Transcribe the records below exactly, from their first line through the line containing "Task: Open settings via the gear icon". Omit every line after it.

Collected data:
---+---

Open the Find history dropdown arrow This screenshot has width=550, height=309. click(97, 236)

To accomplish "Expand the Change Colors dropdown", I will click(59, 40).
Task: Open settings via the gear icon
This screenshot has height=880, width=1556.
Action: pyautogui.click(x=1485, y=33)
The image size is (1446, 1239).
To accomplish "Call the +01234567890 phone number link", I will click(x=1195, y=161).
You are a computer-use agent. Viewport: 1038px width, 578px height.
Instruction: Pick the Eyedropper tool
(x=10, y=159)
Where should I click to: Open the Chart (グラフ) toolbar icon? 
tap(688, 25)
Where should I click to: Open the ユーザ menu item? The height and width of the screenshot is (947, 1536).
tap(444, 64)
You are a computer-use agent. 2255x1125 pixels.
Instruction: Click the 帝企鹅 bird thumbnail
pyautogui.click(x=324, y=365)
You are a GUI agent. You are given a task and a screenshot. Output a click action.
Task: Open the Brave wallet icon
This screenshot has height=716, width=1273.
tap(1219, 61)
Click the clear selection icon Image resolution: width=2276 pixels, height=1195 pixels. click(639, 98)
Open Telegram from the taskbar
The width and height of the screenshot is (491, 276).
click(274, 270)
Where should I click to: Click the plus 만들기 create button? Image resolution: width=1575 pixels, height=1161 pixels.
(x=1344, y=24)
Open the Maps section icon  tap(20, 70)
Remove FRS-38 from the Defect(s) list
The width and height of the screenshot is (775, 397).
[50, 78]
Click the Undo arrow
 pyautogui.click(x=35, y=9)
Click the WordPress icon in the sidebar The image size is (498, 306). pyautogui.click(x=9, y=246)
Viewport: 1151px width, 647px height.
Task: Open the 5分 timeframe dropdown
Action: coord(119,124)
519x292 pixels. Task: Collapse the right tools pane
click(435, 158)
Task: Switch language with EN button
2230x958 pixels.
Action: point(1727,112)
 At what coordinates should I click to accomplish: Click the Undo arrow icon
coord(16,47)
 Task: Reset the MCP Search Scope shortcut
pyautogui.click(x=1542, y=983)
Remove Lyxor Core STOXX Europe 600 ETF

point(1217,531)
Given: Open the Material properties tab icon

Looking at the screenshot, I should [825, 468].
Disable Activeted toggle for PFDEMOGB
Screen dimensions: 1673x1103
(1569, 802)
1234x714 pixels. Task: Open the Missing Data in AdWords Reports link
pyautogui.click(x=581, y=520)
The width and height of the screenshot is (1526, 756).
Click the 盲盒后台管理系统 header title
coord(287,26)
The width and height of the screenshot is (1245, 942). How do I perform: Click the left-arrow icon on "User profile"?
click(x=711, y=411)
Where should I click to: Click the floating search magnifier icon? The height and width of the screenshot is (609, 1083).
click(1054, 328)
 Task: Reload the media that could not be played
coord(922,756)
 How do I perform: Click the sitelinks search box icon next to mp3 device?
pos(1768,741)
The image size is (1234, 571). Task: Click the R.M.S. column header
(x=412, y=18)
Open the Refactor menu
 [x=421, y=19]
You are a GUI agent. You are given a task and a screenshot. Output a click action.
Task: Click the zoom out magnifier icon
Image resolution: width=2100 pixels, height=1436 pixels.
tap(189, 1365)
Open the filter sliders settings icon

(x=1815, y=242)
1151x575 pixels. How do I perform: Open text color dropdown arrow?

---+---

Output of the task.
Open the Find history dropdown arrow This screenshot has width=550, height=309. click(97, 236)

To accomplish "Expand the Change Colors dropdown", I will click(59, 40).
Task: Open settings via the gear icon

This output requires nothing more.